Kidney Allograft Fibrosis and Atrophy Early After Living Donor Transplantation

Kidney allograft failure is most often caused by chronic allograft nephropathy, a process of interstitial fibrosis (GIF) and tubular atrophy (TA). We assessed the pathology of living donor (LD) grafts compared to deceased donor (DD). Included are 321 recipients (245 LD; 76 DD) with protocol biopsies the first 2 years of transplant. In LD, GIF was present in 7%, 31%, 61% and 71% of grafts at 0, 4, 12 and 24 months. TA progressed in parallel to GIF. Compared to LD, more DD grafts had GIF at time 0 (29%, p = 0.002); thereafter the incidence of GIF was similar. In LD, GIF was associated with lower glomerular filtration rate (GFR)(1 year) (no GIF, 62 +/- 16; GIF, 49 +/- 15 mL/min/m(2) iothalamate clearance, p = 0.001) and reduced graft survival (HR = 2.2, p = 0.009).

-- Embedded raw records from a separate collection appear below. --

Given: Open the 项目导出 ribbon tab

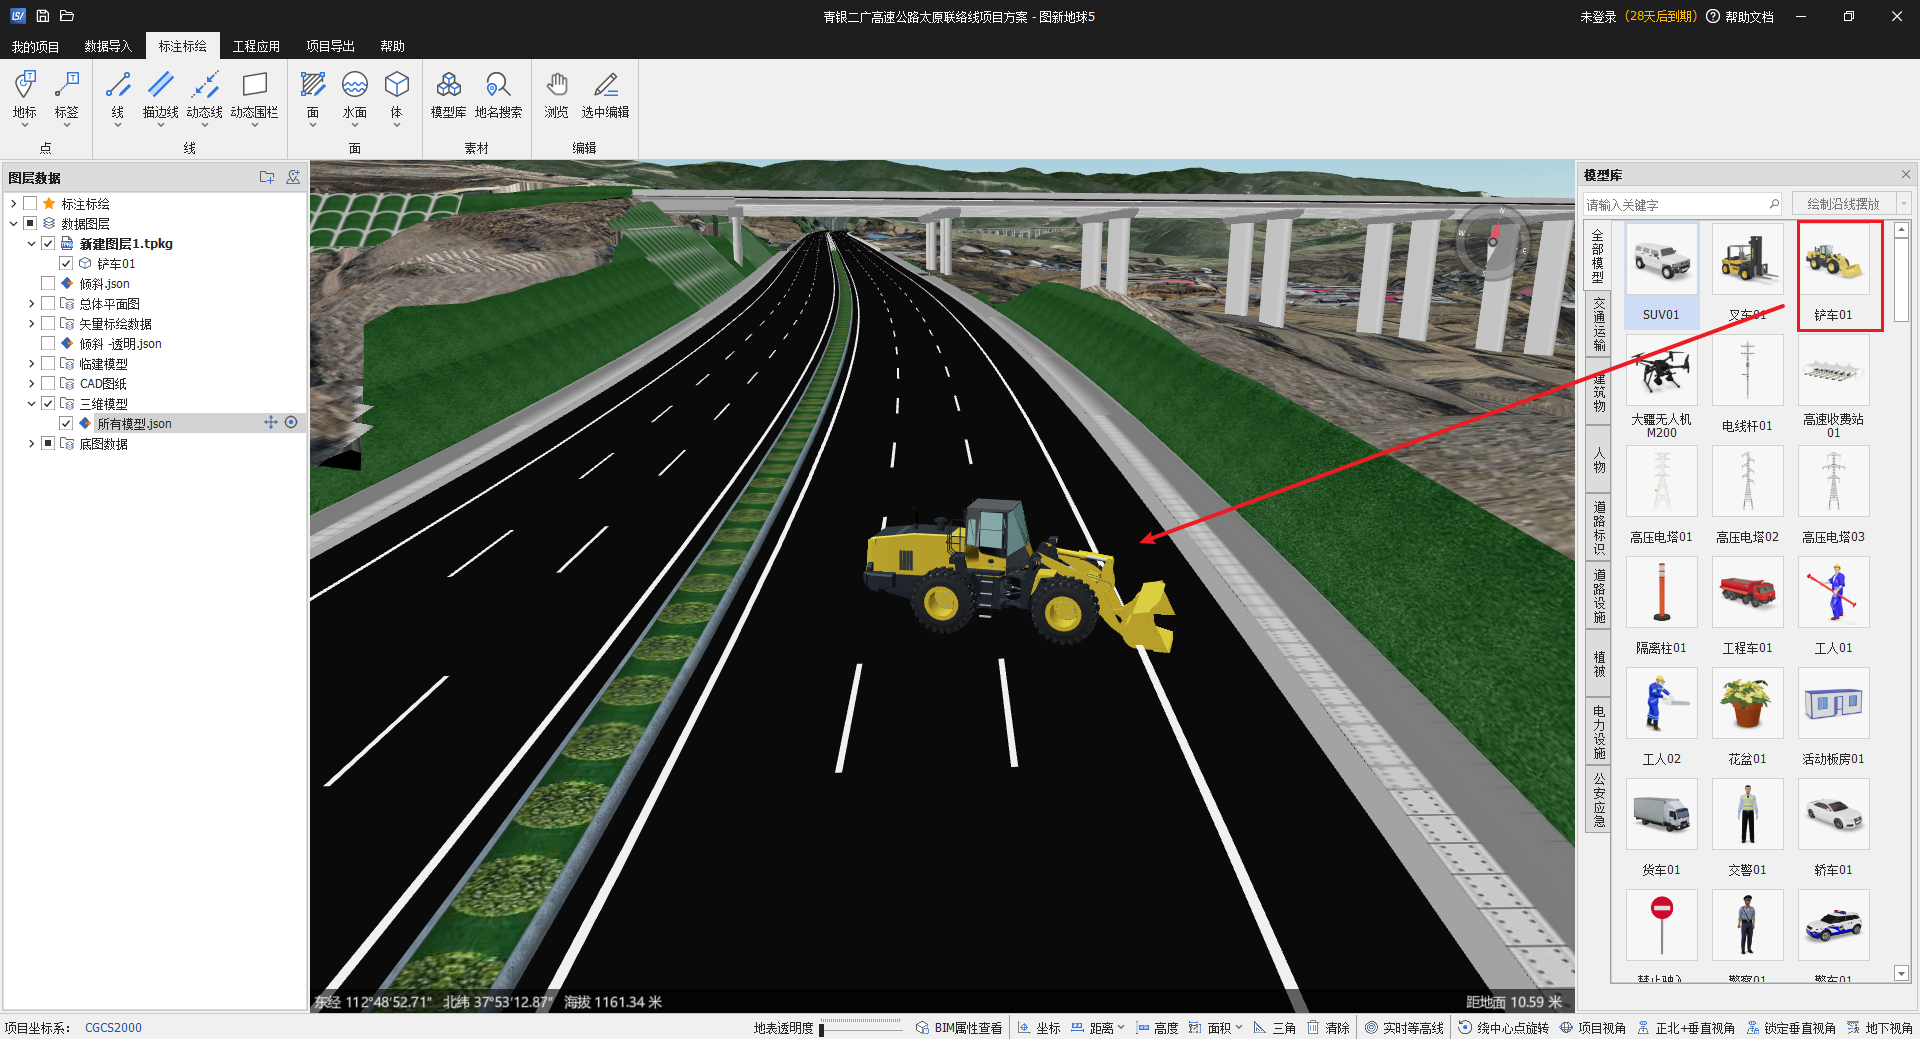Looking at the screenshot, I should [330, 46].
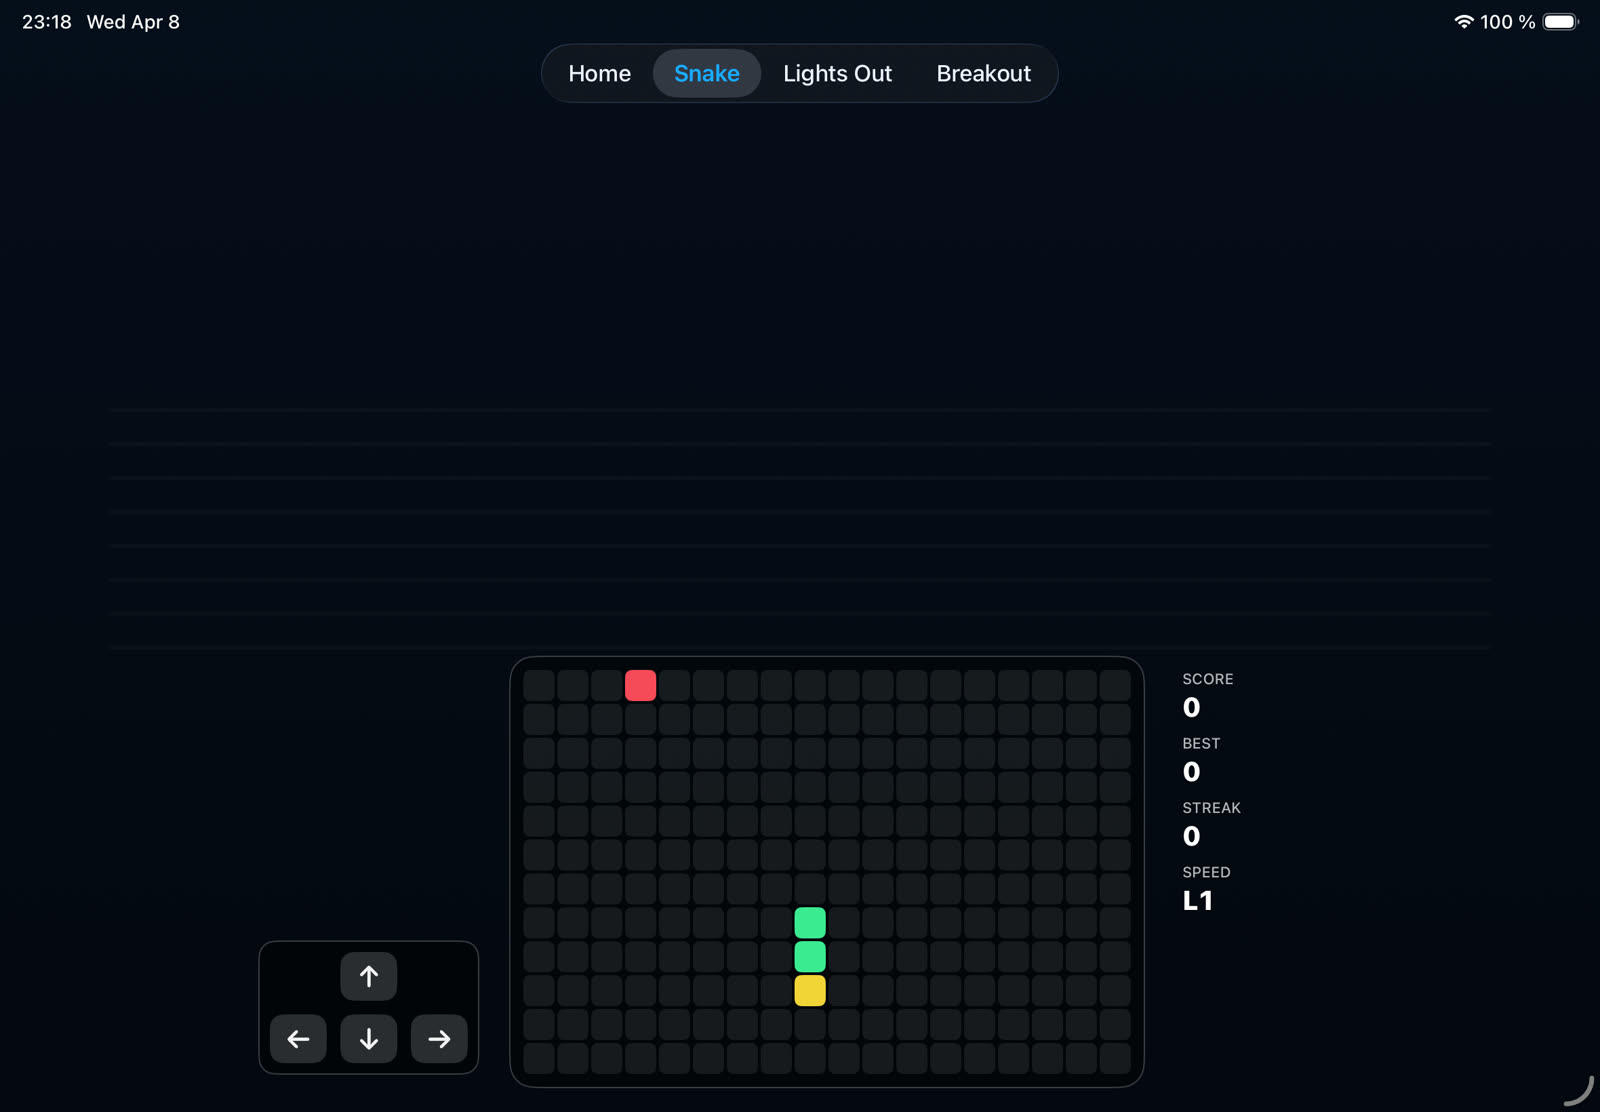1600x1112 pixels.
Task: Tap the battery indicator icon
Action: tap(1559, 22)
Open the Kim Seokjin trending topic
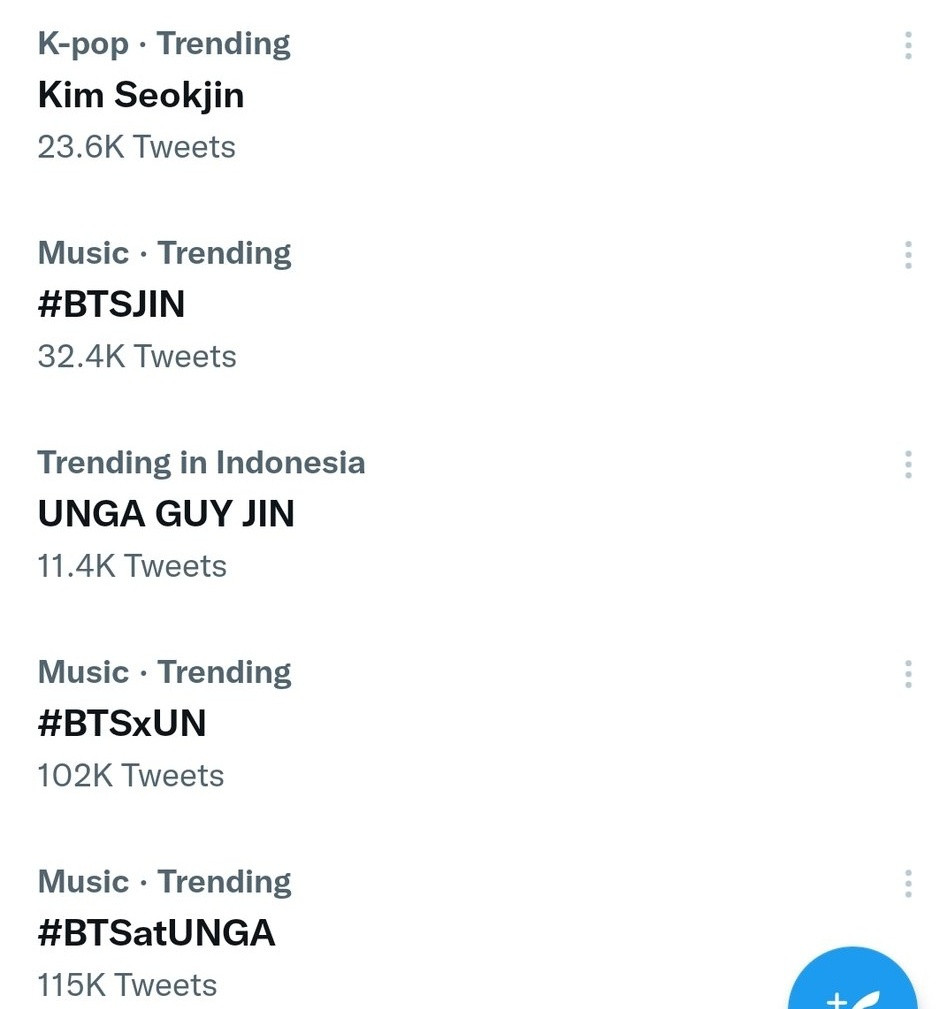The width and height of the screenshot is (948, 1009). [x=141, y=96]
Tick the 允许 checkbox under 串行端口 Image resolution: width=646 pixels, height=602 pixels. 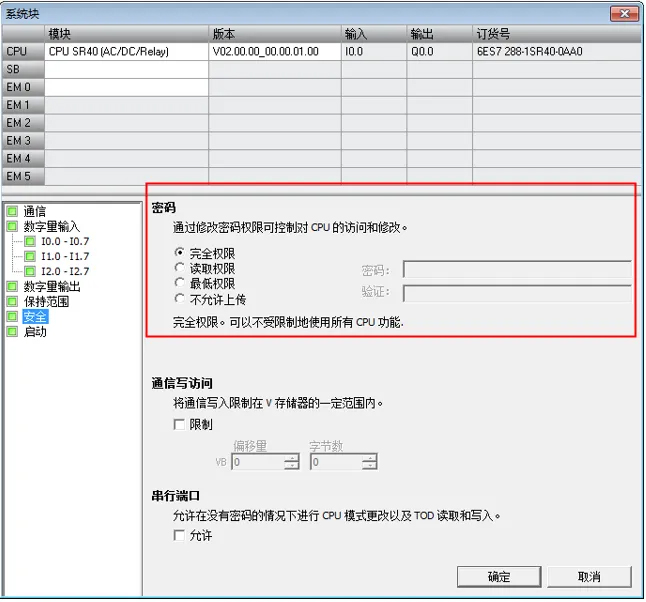click(x=180, y=535)
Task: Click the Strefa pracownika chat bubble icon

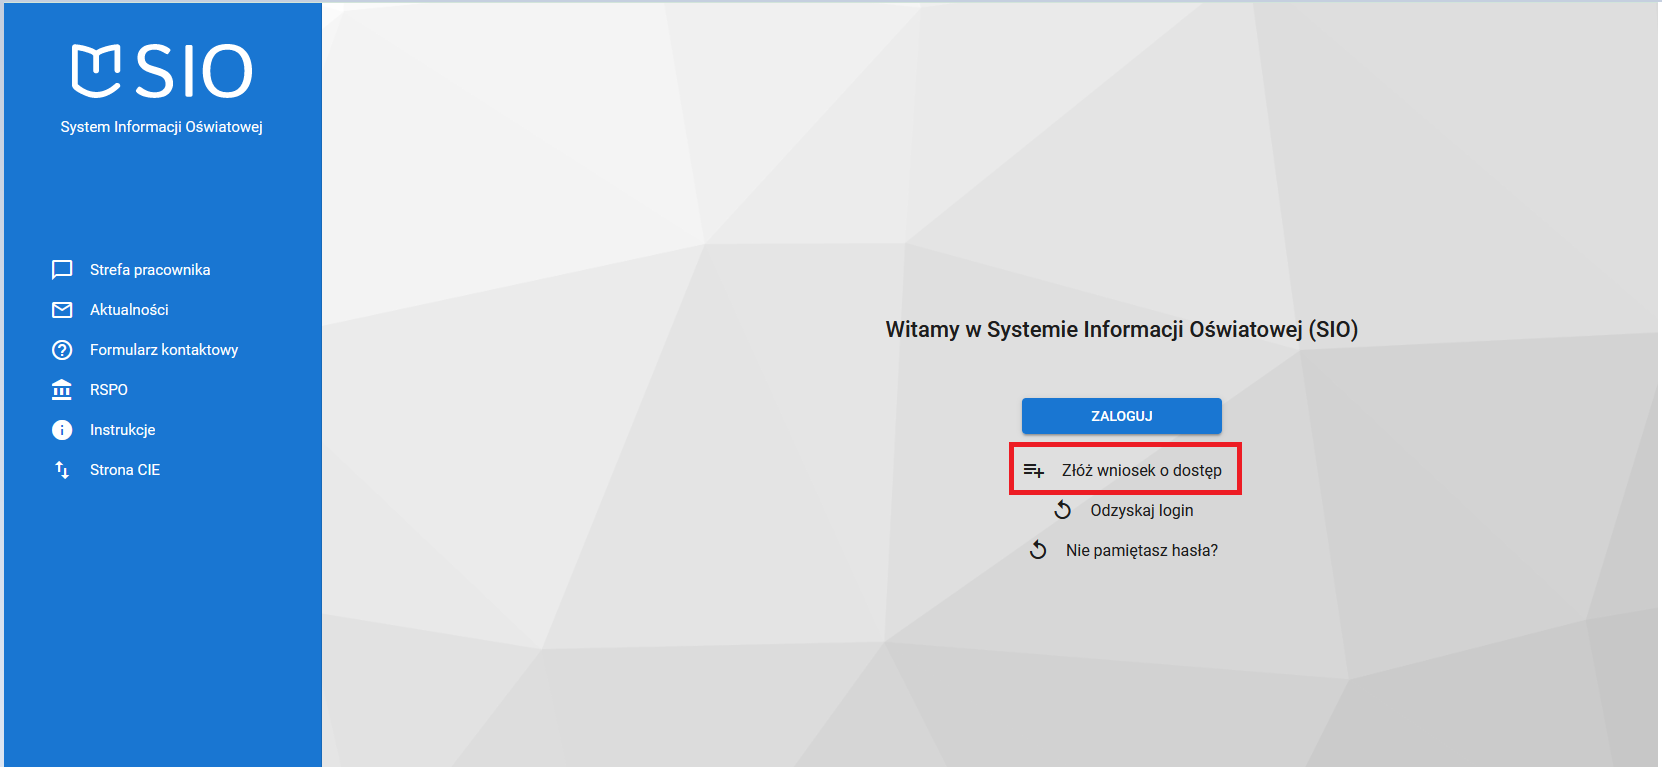Action: pyautogui.click(x=62, y=270)
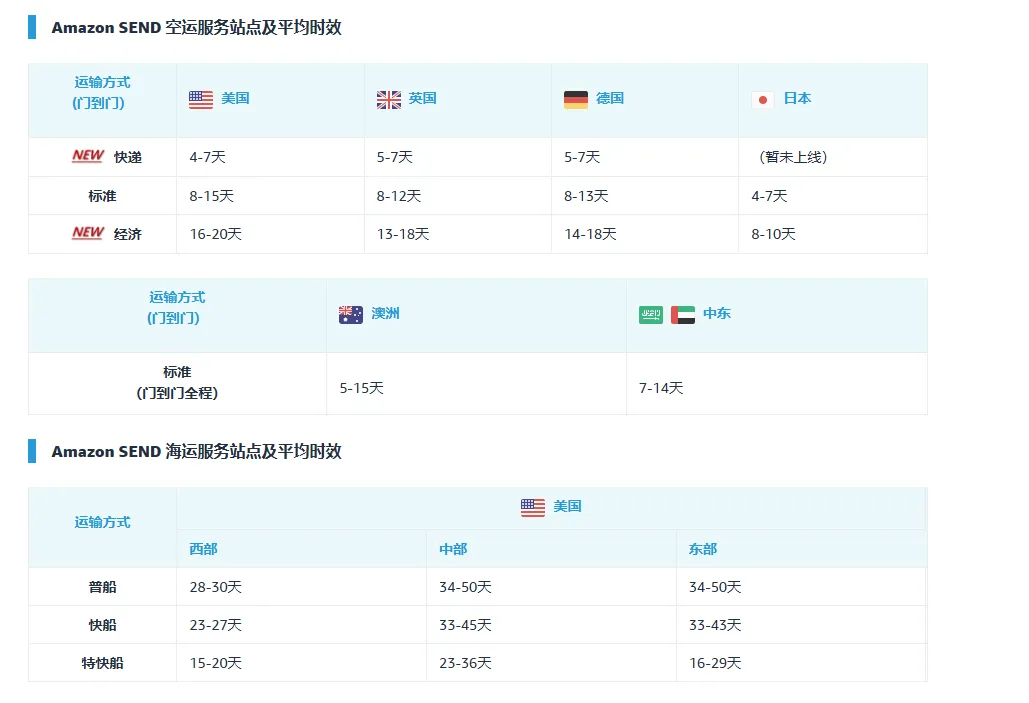Click the United States flag icon in air table
The height and width of the screenshot is (703, 1029).
pos(201,99)
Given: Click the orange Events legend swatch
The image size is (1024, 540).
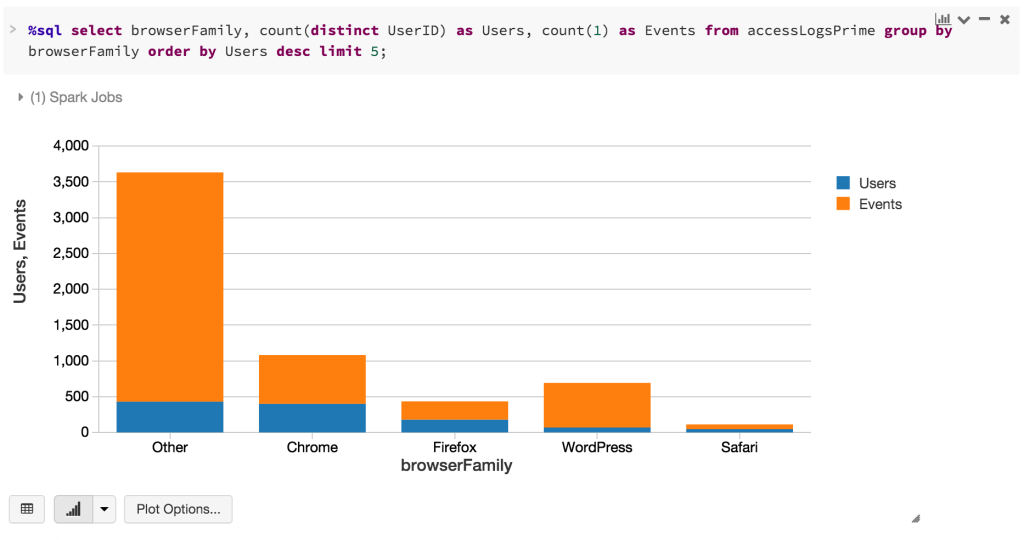Looking at the screenshot, I should tap(843, 204).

GIF in LD related to acute rejection (HR = 2.6, p = 0.01), polyoma nephropathy (OR = 4.4, p = 0.02) and lower levels of GFR 3 weeks post-transplant (HR = 0.961; p = 0.03, multivariate). However, GIF also developed in 53% of recipients lacking these covariates. Thus, GIF/TA develops in the majority of LD grafts, it is often mild but is associated with reduced function and survival. GIF frequently develops in the absence of risk factors. Lower GFR post-transplant identify patients at highest risk of GIF.